Organised by the Climate Emergency Action Network (CLEAN), the rally called on the government to: build solar thermal in Port Augusta; end all fossil fuel subsidies; increase the Renewable Energy Target to 100%; put electricity supply under community control; and refit the SA car industry to build solar thermal components and public transport infrastructure.

Speakers included Greens candidate for Port Adelaide Dusan Popovic, the Socialist Alliance candidate for Adelaide Liah Lazarou and CLEAN spokesperson Renfrey Clarke.

The rally presented Butler’s office a petition of 1700 signatures that asked him to oppose approval of the huge China First coalmine in central Quuensland owned by Clive Palmer.

Lazarou told the rally she strongly supported the Repower Port Augusta campaign and called for public investment in large-scale renewable energy infrastructure with storage in Port Augusta.

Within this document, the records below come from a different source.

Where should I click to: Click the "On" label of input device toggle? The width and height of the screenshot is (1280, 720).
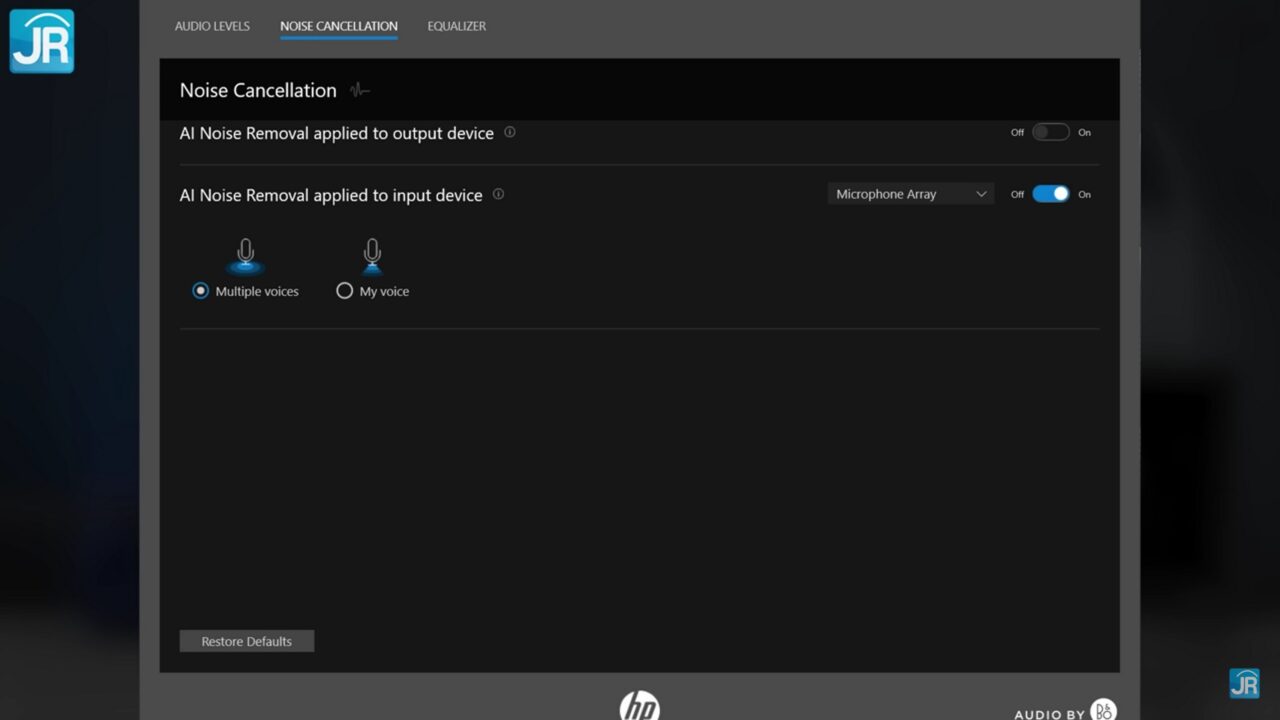(1084, 195)
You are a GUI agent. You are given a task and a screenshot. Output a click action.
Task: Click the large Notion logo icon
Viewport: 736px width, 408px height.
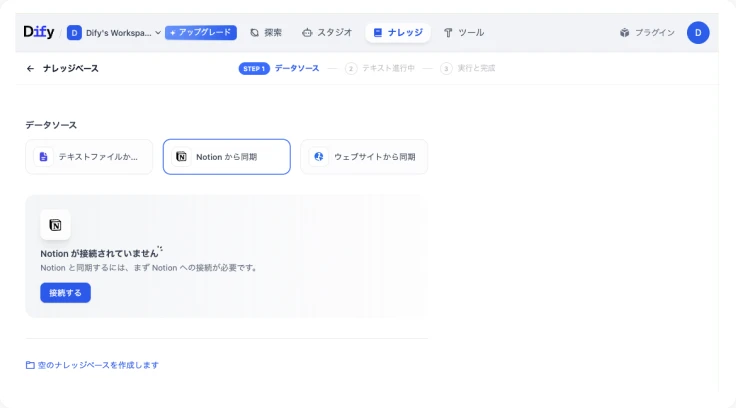point(55,225)
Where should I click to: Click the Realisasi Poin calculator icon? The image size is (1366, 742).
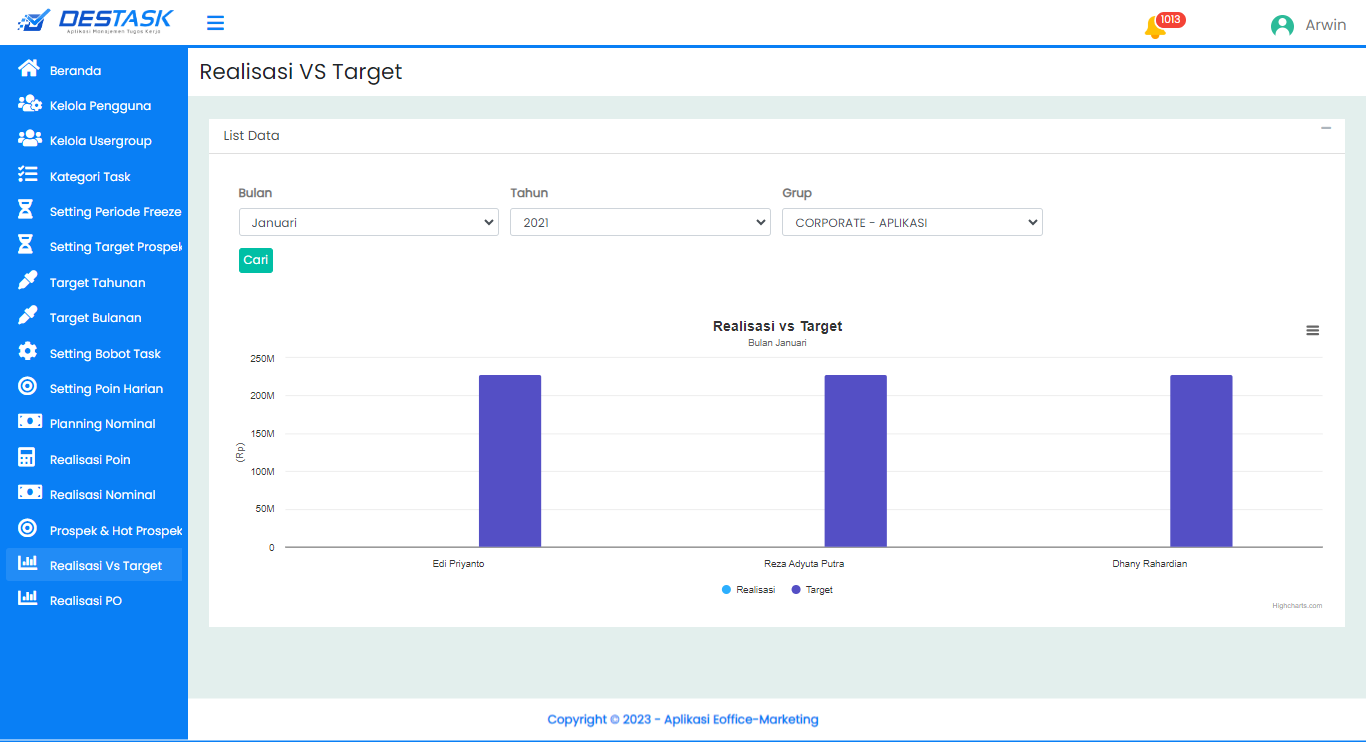click(29, 458)
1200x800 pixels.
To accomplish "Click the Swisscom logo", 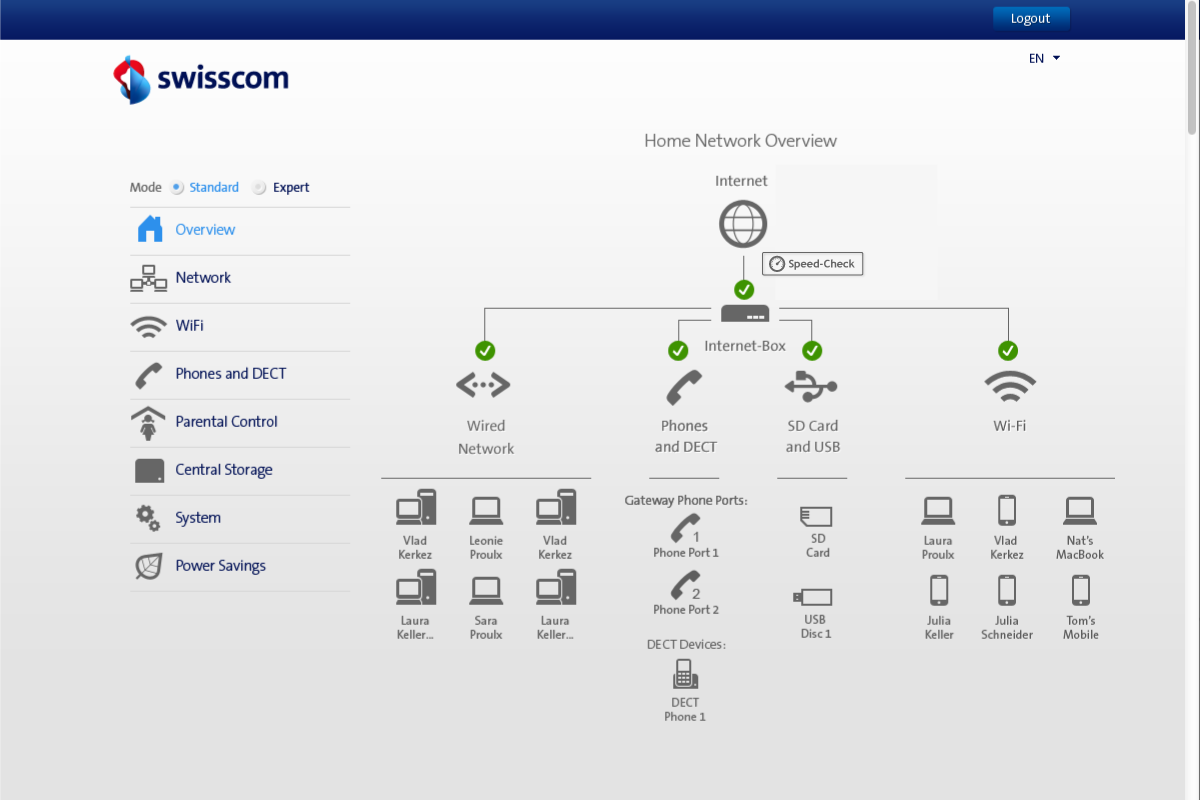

Lazarou said she believes Australia’s climate policy must be based on the climate science, which says this is the “critical decade” to cut emissions and that we cannot delay action.

“We must continue to fight for a sustainable and just future that puts people and the planet before profits,” Lazarou said. “The community campaign currently under way in Port Augusta to replace the two ageing coal-fired power stations there with renewable energy is a great example of how we can do this.”

A combination of six solar thermal power stations with storage and 90 wind turbines could replace the energy output of the existing coal-fired plants, providing 24-hour baseload power for South Australia and creating over 1800 new jobs in the region.

The technology for a zero-emissions economy already exists; the fundamental obstacles to serious climate action are coming from the big political parties and big business.

Building solar thermal in Port Augusta would be a great first step toward a transition away from fossil fuels, and would open the door to building more solar thermal plants around the country.

Lazarou called for an end to all government subsidies to the fossil fuel industry, now more than $10 billion each year; and for Australia’s mining and energy sectors to be publicly owned and under democratic community and workers’ control.

“We need to take back the enormous wealth of the richest 1% in society,” she said. “Nationalising the mining and energy sectors, taxing the rich and cutting subsidies to fossil fuels would allow us to invest in large scale renewable infrastructure such as building solar thermal in Port Augusta, which would create local jobs and begin to address the climate change crisis.”